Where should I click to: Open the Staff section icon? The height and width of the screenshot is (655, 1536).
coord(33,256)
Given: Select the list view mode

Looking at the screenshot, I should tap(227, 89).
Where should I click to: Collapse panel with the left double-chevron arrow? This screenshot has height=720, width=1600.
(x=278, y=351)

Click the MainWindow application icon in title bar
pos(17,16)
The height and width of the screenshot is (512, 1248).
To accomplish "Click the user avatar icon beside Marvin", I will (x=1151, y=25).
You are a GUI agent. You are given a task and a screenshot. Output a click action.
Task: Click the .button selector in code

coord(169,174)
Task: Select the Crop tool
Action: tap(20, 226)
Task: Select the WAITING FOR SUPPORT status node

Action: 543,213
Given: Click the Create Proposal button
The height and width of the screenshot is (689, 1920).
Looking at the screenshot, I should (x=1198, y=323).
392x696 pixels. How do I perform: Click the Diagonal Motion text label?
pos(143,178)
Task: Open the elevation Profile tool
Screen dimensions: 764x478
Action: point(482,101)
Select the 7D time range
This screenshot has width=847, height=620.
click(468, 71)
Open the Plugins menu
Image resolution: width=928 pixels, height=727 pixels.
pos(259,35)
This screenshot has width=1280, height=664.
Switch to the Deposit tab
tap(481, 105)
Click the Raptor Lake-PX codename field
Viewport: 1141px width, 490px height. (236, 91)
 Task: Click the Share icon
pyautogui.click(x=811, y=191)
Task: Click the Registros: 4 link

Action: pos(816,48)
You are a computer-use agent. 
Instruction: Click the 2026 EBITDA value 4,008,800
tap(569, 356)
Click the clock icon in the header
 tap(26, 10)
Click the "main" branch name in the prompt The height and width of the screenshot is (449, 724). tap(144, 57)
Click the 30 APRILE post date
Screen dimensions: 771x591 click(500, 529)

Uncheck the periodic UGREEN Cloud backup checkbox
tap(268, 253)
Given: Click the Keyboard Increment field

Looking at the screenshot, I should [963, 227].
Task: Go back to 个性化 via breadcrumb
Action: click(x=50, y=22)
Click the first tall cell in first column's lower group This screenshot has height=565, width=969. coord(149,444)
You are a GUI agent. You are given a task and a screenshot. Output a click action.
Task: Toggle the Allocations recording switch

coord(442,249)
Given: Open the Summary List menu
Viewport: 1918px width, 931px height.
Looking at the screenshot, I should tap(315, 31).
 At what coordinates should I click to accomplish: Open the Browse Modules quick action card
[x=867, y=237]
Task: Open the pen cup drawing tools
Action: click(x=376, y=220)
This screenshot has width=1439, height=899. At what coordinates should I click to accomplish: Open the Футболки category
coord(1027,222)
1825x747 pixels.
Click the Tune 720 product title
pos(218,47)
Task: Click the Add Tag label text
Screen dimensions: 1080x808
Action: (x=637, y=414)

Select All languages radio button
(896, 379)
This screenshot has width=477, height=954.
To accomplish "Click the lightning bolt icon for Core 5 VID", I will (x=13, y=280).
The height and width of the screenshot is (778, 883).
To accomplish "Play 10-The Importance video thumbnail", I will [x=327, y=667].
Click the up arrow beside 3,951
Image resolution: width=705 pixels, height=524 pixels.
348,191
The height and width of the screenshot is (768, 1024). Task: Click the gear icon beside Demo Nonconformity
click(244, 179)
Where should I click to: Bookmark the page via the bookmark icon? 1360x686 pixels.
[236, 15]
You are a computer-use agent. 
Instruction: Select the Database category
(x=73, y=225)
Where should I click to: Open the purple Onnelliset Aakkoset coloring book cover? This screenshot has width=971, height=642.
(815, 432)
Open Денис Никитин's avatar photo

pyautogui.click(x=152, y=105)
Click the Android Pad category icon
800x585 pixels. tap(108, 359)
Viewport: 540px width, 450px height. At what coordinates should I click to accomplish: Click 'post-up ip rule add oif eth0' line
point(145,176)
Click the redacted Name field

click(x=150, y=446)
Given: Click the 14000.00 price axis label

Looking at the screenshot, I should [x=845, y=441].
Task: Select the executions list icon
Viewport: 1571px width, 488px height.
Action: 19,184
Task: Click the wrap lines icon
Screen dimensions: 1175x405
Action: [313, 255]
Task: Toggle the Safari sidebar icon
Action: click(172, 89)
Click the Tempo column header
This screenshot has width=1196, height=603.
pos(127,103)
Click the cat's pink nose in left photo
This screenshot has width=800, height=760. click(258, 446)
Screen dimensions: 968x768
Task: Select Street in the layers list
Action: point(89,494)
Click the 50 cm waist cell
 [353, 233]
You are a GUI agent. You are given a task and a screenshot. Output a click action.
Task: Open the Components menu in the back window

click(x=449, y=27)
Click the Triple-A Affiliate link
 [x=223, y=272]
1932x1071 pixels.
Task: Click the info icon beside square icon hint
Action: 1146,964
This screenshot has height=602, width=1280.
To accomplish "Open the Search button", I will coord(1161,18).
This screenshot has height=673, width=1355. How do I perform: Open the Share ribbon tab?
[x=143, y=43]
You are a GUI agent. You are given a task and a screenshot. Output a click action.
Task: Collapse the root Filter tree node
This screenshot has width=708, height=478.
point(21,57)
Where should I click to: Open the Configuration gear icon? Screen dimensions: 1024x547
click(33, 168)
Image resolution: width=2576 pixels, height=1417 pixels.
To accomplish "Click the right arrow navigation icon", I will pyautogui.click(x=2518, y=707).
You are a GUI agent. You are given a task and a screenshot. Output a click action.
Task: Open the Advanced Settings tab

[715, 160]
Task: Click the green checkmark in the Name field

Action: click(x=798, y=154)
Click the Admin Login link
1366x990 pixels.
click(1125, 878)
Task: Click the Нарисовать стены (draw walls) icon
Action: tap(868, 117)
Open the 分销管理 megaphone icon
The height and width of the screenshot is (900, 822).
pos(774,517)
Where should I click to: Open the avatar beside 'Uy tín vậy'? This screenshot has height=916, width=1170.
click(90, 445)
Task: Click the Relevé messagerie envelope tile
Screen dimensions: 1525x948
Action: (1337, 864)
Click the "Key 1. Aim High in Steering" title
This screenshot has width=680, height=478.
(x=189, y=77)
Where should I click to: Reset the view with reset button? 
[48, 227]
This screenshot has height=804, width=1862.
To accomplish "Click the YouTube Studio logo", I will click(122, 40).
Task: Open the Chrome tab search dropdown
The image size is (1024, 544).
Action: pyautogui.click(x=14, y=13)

TASK BRIEF: Wherever a line in the data above holds the word "column", copy that line.

ANSWER SECTION:
Click the first tall cell in first column's lower group This screenshot has height=565, width=969. coord(149,444)
Click the Tempo column header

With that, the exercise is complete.